Принадлежности автора

* Соответствующие авторы

^и Katholieke Universiteit Leuven, Химический факультет, Celestijnenlaan 200F, Лёвен, Бельгия
Электронная почта: Tatjana. Vogt@chem.kuleuven.be

Аннотация

Гидролиз 4-нитрофенилфосфата (NPP) и бис-4-нитрофенилфосфата (BNPP), двух широко используемых субстратов для моделей ДНК, исследовали в растворах ванадата с помощью ¹ H, ³¹ P и . ⁵¹ В-ЯМР спектроскопия. Гидролиз фосфоэфирной связи в NPP при 50 °С и рН 5,0 протекает с константой скорости 1,74 × 10 ^–5 с ^–1 . Расщепление фосфоэфирной связи в BNPP при 70 °C и pH 5,0 протекает с константой скорости 3,32 × 10 ⁻⁶ с ⁻¹ , что представляет собой ускорение на четыре порядка по сравнению с некатализируемым расщепление. Единственными продуктами гидролиза были неорганический фосфат и нитрофенол (НФ).
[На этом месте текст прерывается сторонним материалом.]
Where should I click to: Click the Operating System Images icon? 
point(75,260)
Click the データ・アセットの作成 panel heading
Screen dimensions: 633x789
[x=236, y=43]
Спектры ЯМР не показали признаков каких-либо парамагнитных частиц, за исключением возможности восстановления V(V) до V(IV), что указывает на то, что расщепление фосфоэфирной связи является чисто гидролитическим. Зависимость от pH k _obs выявлено, что быстрее всего гидролиз протекает в растворах с рН 5,5. Сравнение профиля скорости с профилем концентрации полиоксованадатов показывает поразительное перекрытие профиля k _obs с профилем концентрации декаванадата (V ₁₀ ). Кинетические эксперименты при 37 °C с использованием фиксированного количества NPP и возрастающего количества V ₁₀ позволили рассчитать каталитическую ( k _c = 5.67 × 10 ⁻⁶ s ⁻¹ ) and formation constants for the NPP-V ₁₀ complex ( K _f = 71,53 М ^-1 ). Переменная температура ³¹ P ЯМР-спектры реакционной смеси выявили уширение и смещение резонанса ³¹ P при добавлении возрастающих количеств декаванадата и повышении температуры, что указывает на процесс динамического обмена между свободным и связанным NPP при более высокие температуры.